## Work to be completed
I would like you to transcribe all of the data exactly.

## Supplied records

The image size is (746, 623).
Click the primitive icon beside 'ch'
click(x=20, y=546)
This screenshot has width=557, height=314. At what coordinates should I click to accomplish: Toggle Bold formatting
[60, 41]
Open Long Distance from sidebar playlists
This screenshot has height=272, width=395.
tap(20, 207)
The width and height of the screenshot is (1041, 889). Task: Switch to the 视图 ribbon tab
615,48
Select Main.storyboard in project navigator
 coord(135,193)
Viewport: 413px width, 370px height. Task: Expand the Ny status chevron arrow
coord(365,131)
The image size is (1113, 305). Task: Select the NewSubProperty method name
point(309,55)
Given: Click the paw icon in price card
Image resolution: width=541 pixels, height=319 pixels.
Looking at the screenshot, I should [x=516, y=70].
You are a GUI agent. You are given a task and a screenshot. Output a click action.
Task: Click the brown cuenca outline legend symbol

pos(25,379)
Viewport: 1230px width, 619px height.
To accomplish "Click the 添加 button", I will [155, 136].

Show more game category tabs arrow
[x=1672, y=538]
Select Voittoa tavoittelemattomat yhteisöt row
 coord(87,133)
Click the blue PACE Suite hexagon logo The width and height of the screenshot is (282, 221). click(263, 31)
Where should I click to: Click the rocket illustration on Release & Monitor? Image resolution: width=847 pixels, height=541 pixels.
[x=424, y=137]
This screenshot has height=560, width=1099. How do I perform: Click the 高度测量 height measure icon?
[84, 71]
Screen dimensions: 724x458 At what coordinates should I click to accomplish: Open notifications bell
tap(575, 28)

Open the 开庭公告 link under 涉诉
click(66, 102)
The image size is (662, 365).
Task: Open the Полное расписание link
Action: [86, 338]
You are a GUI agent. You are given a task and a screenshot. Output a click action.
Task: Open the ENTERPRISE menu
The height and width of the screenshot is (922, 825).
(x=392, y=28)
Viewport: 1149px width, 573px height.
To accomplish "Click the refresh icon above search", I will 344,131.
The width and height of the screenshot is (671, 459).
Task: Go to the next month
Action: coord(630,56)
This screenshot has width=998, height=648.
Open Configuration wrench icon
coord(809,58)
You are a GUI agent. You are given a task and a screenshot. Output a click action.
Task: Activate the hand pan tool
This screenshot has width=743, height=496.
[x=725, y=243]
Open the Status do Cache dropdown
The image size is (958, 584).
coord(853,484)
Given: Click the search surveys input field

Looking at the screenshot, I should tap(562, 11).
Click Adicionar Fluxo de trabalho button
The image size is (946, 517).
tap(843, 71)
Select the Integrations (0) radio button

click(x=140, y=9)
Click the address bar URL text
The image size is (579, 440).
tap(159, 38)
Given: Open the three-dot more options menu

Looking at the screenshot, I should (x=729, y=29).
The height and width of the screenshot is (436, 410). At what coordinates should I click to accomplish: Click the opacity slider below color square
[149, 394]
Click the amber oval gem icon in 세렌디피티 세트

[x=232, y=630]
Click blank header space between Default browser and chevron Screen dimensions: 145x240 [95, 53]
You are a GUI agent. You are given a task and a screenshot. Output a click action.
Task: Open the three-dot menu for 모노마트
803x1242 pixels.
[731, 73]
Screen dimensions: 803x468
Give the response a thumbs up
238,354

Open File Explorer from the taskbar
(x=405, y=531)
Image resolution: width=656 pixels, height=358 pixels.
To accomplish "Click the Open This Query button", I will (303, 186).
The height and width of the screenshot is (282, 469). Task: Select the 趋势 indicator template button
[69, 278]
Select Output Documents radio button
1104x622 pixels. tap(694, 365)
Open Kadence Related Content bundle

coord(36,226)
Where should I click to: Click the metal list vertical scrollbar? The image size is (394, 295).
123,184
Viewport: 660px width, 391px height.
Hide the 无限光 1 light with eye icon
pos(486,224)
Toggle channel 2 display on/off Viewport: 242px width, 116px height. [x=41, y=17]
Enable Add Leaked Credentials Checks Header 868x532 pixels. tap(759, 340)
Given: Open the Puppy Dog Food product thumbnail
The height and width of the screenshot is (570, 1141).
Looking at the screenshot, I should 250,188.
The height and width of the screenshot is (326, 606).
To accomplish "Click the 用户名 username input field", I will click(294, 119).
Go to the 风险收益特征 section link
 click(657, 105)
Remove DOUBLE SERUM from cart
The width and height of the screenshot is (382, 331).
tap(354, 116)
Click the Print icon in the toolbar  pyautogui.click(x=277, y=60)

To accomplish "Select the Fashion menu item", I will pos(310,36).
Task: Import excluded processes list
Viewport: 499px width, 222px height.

## The answer
The image size is (746, 623).
Click the primitive icon beside 'ch'
click(x=20, y=546)
This screenshot has width=557, height=314. At what coordinates should I click to accomplish: Toggle Bold formatting
[60, 41]
Open Long Distance from sidebar playlists
This screenshot has height=272, width=395.
tap(20, 207)
The width and height of the screenshot is (1041, 889). Task: Switch to the 视图 ribbon tab
615,48
Select Main.storyboard in project navigator
 coord(135,193)
Viewport: 413px width, 370px height. Task: Expand the Ny status chevron arrow
coord(365,131)
The image size is (1113, 305). Task: Select the NewSubProperty method name
point(309,55)
Given: Click the paw icon in price card
Image resolution: width=541 pixels, height=319 pixels.
Looking at the screenshot, I should [x=516, y=70].
You are a GUI agent. You are given a task and a screenshot. Output a click action.
Task: Click the brown cuenca outline legend symbol

pos(25,379)
Viewport: 1230px width, 619px height.
To accomplish "Click the 添加 button", I will [155, 136].

Show more game category tabs arrow
[x=1672, y=538]
Select Voittoa tavoittelemattomat yhteisöt row
 coord(87,133)
Click the blue PACE Suite hexagon logo The width and height of the screenshot is (282, 221). click(263, 31)
Where should I click to: Click the rocket illustration on Release & Monitor? Image resolution: width=847 pixels, height=541 pixels.
[x=424, y=137]
This screenshot has height=560, width=1099. How do I perform: Click the 高度测量 height measure icon?
[84, 71]
Screen dimensions: 724x458 At what coordinates should I click to accomplish: Open notifications bell
tap(575, 28)

Open the 开庭公告 link under 涉诉
click(66, 102)
The image size is (662, 365).
Task: Open the Полное расписание link
Action: [86, 338]
You are a GUI agent. You are given a task and a screenshot. Output a click action.
Task: Open the ENTERPRISE menu
The height and width of the screenshot is (922, 825).
(x=392, y=28)
Viewport: 1149px width, 573px height.
To accomplish "Click the refresh icon above search", I will 344,131.
The width and height of the screenshot is (671, 459).
Task: Go to the next month
Action: coord(630,56)
This screenshot has width=998, height=648.
Open Configuration wrench icon
coord(809,58)
You are a GUI agent. You are given a task and a screenshot. Output a click action.
Task: Activate the hand pan tool
This screenshot has width=743, height=496.
[x=725, y=243]
Open the Status do Cache dropdown
The image size is (958, 584).
coord(853,484)
Given: Click the search surveys input field

Looking at the screenshot, I should tap(562, 11).
Click Adicionar Fluxo de trabalho button
The image size is (946, 517).
tap(843, 71)
Select the Integrations (0) radio button

click(x=140, y=9)
Click the address bar URL text
The image size is (579, 440).
tap(159, 38)
Given: Open the three-dot more options menu

Looking at the screenshot, I should (x=729, y=29).
The height and width of the screenshot is (436, 410). At what coordinates should I click to accomplish: Click the opacity slider below color square
[149, 394]
Click the amber oval gem icon in 세렌디피티 세트

[x=232, y=630]
Click blank header space between Default browser and chevron Screen dimensions: 145x240 [95, 53]
You are a GUI agent. You are given a task and a screenshot. Output a click action.
Task: Open the three-dot menu for 모노마트
803x1242 pixels.
[731, 73]
Screen dimensions: 803x468
Give the response a thumbs up
238,354

Open File Explorer from the taskbar
(x=405, y=531)
Image resolution: width=656 pixels, height=358 pixels.
To accomplish "Click the Open This Query button", I will (303, 186).
The height and width of the screenshot is (282, 469). Task: Select the 趋势 indicator template button
[69, 278]
Select Output Documents radio button
1104x622 pixels. tap(694, 365)
Open Kadence Related Content bundle

coord(36,226)
Where should I click to: Click the metal list vertical scrollbar? The image size is (394, 295).
123,184
Viewport: 660px width, 391px height.
Hide the 无限光 1 light with eye icon
pos(486,224)
Toggle channel 2 display on/off Viewport: 242px width, 116px height. [x=41, y=17]
Enable Add Leaked Credentials Checks Header 868x532 pixels. tap(759, 340)
Given: Open the Puppy Dog Food product thumbnail
The height and width of the screenshot is (570, 1141).
Looking at the screenshot, I should 250,188.
The height and width of the screenshot is (326, 606).
To accomplish "Click the 用户名 username input field", I will click(294, 119).
Go to the 风险收益特征 section link
 click(657, 105)
Remove DOUBLE SERUM from cart
The width and height of the screenshot is (382, 331).
tap(354, 116)
Click the Print icon in the toolbar  pyautogui.click(x=277, y=60)

To accomplish "Select the Fashion menu item", I will pos(310,36).
Task: Import excluded processes list
Viewport: 499px width, 222px height.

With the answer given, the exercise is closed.